Goal of the exercise —
Every line from the one bearing "Instruction: Animate the" through the last line of the entries should be printed exactly, with no other output.

Stored data —
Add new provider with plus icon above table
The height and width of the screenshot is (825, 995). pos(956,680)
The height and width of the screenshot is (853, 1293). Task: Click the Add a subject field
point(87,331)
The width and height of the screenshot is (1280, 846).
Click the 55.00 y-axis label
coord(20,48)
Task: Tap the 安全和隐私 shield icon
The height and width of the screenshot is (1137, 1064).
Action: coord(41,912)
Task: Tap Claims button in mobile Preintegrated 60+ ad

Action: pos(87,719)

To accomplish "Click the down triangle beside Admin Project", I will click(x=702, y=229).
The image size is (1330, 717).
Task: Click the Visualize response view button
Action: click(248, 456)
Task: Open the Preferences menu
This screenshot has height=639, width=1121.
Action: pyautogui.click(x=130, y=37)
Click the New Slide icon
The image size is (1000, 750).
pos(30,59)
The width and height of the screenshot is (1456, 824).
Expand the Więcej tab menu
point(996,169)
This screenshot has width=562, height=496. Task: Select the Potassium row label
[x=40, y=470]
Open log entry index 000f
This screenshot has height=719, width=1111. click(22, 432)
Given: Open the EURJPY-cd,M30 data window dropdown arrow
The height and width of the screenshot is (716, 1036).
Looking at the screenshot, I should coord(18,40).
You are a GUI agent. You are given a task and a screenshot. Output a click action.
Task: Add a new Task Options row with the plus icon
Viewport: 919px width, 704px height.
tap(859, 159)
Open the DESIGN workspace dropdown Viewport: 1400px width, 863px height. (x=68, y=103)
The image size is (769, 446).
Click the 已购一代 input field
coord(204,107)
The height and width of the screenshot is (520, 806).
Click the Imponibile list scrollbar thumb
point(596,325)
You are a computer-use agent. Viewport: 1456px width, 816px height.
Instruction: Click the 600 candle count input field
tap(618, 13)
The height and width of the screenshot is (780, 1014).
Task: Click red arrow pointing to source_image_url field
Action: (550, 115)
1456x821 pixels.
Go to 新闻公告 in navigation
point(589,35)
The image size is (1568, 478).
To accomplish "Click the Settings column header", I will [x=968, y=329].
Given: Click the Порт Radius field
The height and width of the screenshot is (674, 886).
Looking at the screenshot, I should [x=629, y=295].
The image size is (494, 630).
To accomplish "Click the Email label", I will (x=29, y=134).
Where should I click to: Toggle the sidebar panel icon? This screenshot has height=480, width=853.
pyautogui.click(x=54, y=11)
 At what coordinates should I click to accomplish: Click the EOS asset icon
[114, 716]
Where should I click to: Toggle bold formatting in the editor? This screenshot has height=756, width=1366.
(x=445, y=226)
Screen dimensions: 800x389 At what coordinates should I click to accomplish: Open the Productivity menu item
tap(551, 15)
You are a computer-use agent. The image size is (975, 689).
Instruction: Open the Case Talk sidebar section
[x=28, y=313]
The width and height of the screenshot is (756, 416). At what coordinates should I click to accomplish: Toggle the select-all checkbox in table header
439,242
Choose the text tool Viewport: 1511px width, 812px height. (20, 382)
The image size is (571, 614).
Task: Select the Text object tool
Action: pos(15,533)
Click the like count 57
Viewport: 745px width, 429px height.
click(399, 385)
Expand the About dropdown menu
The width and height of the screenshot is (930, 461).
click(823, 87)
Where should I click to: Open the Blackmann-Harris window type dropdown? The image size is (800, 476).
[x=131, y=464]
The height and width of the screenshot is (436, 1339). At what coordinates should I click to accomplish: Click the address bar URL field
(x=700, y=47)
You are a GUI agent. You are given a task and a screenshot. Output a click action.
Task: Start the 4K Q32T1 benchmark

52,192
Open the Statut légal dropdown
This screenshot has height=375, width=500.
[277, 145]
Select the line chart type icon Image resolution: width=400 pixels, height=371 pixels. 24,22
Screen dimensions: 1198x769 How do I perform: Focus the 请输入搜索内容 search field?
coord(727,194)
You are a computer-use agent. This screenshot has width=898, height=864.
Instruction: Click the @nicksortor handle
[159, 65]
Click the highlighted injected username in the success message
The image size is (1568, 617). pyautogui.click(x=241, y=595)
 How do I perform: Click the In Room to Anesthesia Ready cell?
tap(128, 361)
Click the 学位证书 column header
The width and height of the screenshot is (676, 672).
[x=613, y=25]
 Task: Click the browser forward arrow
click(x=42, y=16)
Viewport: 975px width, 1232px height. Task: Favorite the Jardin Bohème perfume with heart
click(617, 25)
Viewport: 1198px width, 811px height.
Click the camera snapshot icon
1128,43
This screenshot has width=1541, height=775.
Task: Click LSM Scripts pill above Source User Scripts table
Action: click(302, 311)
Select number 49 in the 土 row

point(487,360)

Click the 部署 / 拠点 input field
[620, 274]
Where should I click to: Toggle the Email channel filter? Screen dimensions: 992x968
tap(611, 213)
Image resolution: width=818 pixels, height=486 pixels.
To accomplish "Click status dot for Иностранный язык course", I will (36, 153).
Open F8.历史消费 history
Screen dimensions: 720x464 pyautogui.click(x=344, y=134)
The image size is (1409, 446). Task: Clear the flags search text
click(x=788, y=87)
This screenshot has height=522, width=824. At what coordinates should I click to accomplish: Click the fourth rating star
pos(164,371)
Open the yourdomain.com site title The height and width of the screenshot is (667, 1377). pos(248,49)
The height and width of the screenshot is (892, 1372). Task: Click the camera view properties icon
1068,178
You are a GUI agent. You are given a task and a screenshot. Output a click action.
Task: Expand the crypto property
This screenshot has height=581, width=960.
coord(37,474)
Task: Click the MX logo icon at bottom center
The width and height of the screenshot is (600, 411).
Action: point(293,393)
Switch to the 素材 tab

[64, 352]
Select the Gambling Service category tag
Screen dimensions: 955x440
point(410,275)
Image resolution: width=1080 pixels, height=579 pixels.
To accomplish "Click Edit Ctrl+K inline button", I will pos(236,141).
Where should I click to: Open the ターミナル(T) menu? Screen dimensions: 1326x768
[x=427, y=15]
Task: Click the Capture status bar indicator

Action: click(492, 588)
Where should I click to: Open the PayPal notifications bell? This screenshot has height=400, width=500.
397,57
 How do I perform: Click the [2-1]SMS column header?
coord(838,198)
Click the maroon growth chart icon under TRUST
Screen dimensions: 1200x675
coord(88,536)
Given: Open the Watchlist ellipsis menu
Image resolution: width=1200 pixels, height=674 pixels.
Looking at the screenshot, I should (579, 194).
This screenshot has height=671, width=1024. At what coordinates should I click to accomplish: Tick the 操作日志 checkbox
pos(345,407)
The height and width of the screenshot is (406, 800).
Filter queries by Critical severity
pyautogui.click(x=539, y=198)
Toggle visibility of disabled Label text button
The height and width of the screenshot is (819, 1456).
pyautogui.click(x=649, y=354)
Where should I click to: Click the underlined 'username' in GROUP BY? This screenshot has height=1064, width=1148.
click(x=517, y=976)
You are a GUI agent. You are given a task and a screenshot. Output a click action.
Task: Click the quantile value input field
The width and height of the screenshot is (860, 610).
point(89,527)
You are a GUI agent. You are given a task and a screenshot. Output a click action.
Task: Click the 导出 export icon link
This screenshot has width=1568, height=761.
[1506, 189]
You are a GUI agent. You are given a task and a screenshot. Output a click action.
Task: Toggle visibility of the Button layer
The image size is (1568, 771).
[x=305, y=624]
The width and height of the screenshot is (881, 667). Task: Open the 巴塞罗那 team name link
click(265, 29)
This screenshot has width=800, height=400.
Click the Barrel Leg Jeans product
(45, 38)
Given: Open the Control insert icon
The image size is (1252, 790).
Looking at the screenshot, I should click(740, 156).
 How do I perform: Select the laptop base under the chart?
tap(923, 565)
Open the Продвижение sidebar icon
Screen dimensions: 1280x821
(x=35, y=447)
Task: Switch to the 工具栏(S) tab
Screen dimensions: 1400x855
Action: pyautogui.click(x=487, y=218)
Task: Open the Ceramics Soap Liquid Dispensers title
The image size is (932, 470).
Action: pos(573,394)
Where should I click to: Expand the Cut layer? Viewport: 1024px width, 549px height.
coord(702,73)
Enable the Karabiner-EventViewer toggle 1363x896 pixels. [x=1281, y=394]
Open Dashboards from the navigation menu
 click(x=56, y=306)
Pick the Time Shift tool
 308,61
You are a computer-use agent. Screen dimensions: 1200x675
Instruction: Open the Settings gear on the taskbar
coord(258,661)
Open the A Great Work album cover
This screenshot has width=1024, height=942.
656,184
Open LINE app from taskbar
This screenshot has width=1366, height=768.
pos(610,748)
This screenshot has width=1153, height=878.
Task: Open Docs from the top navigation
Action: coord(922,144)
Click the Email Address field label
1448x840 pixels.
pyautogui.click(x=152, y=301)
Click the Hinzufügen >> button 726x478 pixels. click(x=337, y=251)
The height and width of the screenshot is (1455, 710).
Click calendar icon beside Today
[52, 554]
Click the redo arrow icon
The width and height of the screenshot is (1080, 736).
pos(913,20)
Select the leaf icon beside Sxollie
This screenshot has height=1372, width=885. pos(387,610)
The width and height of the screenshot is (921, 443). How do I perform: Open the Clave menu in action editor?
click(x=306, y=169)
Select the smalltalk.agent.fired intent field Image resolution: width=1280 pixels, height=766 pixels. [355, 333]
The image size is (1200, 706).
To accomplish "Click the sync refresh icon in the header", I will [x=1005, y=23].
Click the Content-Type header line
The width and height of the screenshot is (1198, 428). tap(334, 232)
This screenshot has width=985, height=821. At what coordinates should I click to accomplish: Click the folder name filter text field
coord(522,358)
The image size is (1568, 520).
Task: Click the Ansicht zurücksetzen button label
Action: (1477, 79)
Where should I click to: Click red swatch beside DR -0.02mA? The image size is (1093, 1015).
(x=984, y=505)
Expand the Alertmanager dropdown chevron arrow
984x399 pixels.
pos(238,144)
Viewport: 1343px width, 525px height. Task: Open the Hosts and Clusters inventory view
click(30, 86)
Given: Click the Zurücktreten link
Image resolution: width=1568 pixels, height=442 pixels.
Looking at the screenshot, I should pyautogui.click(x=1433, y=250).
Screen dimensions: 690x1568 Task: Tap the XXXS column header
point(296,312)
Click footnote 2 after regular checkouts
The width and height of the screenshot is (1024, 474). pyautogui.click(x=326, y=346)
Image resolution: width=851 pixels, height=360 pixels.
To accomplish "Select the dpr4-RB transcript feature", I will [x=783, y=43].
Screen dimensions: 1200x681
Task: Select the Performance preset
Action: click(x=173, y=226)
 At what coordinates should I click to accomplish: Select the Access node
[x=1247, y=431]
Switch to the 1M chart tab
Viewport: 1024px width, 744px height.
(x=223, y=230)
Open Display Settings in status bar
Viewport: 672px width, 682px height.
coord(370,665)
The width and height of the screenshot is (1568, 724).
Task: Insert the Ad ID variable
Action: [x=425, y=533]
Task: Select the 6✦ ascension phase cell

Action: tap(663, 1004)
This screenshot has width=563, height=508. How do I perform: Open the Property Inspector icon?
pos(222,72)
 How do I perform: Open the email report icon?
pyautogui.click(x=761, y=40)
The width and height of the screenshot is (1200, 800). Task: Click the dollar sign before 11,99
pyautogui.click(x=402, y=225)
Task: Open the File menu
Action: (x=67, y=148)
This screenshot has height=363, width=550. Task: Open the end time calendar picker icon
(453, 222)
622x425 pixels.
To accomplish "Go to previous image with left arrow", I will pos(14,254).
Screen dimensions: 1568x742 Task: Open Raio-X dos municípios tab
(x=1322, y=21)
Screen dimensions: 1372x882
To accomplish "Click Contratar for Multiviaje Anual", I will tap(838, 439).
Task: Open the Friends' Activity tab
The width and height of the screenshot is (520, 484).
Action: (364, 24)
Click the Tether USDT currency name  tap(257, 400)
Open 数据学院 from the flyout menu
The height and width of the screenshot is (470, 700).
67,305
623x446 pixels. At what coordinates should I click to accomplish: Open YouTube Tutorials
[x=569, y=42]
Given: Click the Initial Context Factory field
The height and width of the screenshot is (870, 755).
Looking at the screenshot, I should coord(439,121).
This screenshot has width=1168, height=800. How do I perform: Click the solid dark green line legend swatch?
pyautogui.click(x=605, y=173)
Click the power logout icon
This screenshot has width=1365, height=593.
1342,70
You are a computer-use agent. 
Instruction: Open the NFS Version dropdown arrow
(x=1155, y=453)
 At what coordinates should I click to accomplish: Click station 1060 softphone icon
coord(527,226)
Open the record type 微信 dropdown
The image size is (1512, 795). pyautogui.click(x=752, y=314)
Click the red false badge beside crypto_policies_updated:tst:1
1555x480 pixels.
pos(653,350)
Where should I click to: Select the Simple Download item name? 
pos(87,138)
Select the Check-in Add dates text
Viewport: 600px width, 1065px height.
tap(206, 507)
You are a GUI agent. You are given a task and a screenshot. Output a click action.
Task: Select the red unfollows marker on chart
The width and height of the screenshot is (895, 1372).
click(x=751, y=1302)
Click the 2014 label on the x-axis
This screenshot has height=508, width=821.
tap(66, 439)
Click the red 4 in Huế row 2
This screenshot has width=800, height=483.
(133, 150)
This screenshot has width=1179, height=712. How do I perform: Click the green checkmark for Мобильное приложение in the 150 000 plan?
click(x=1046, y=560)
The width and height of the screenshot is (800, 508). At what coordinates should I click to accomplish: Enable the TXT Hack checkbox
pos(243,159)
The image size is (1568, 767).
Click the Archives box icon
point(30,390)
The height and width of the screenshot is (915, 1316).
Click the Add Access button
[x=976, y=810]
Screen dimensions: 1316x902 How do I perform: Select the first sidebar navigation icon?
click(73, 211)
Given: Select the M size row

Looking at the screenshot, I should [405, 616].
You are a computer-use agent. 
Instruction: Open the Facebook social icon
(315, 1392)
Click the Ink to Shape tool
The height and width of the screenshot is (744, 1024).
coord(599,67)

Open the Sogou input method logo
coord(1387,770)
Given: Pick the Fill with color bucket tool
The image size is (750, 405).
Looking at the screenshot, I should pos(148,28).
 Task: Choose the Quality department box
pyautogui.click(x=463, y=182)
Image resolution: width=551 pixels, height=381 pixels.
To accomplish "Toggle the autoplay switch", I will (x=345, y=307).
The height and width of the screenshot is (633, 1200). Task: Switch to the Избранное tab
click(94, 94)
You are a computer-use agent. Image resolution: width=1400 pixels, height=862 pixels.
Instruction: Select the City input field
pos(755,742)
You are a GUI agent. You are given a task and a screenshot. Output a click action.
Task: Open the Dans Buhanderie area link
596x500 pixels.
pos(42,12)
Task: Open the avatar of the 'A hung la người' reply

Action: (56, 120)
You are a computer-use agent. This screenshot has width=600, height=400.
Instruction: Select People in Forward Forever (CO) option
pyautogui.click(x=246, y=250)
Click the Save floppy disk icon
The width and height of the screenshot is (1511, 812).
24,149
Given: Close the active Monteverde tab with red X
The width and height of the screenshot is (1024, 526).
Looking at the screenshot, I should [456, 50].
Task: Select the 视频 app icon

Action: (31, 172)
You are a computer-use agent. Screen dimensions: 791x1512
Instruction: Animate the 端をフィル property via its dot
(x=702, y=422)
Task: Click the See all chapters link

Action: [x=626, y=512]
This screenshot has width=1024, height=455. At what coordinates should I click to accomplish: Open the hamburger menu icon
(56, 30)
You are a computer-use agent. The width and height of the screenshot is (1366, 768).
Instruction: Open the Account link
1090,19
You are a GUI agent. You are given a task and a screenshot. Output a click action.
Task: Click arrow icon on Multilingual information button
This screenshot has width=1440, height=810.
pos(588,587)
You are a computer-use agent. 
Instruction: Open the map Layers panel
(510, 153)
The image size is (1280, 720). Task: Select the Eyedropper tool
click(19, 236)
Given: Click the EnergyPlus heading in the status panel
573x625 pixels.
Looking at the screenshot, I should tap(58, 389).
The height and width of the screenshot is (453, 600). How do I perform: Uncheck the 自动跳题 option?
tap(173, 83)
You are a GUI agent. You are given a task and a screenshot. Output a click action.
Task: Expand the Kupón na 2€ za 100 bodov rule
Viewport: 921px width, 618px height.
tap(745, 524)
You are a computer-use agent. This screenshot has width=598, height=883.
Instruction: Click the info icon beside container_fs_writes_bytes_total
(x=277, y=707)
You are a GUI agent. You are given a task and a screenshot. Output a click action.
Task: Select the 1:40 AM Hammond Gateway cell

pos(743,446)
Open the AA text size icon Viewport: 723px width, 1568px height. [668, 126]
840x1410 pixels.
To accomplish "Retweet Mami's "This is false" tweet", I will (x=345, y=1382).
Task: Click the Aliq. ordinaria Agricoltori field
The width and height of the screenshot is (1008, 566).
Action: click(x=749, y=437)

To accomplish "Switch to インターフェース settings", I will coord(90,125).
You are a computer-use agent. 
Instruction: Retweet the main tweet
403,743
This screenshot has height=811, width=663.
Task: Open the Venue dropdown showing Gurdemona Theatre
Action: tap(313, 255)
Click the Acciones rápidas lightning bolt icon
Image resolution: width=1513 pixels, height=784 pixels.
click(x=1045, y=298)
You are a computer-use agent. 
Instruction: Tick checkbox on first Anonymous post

Solution to the problem —
Instruction: Animate the 端をフィル property via its dot
(x=702, y=422)
Task: Click the See all chapters link

Action: [x=626, y=512]
This screenshot has width=1024, height=455. At what coordinates should I click to accomplish: Open the hamburger menu icon
(56, 30)
You are a computer-use agent. The width and height of the screenshot is (1366, 768).
Instruction: Open the Account link
1090,19
You are a GUI agent. You are given a task and a screenshot. Output a click action.
Task: Click arrow icon on Multilingual information button
This screenshot has width=1440, height=810.
pos(588,587)
You are a computer-use agent. 
Instruction: Open the map Layers panel
(510, 153)
The image size is (1280, 720). Task: Select the Eyedropper tool
click(19, 236)
Given: Click the EnergyPlus heading in the status panel
573x625 pixels.
Looking at the screenshot, I should tap(58, 389).
The height and width of the screenshot is (453, 600). How do I perform: Uncheck the 自动跳题 option?
tap(173, 83)
You are a GUI agent. You are given a task and a screenshot. Output a click action.
Task: Expand the Kupón na 2€ za 100 bodov rule
Viewport: 921px width, 618px height.
tap(745, 524)
You are a computer-use agent. This screenshot has width=598, height=883.
Instruction: Click the info icon beside container_fs_writes_bytes_total
(x=277, y=707)
You are a GUI agent. You are given a task and a screenshot. Output a click action.
Task: Select the 1:40 AM Hammond Gateway cell

pos(743,446)
Open the AA text size icon Viewport: 723px width, 1568px height. [668, 126]
840x1410 pixels.
To accomplish "Retweet Mami's "This is false" tweet", I will (x=345, y=1382).
Task: Click the Aliq. ordinaria Agricoltori field
The width and height of the screenshot is (1008, 566).
Action: click(x=749, y=437)

To accomplish "Switch to インターフェース settings", I will coord(90,125).
You are a computer-use agent. 
Instruction: Retweet the main tweet
403,743
This screenshot has height=811, width=663.
Task: Open the Venue dropdown showing Gurdemona Theatre
Action: tap(313, 255)
Click the Acciones rápidas lightning bolt icon
Image resolution: width=1513 pixels, height=784 pixels.
click(x=1045, y=298)
You are a computer-use agent. 
Instruction: Tick checkbox on first Anonymous post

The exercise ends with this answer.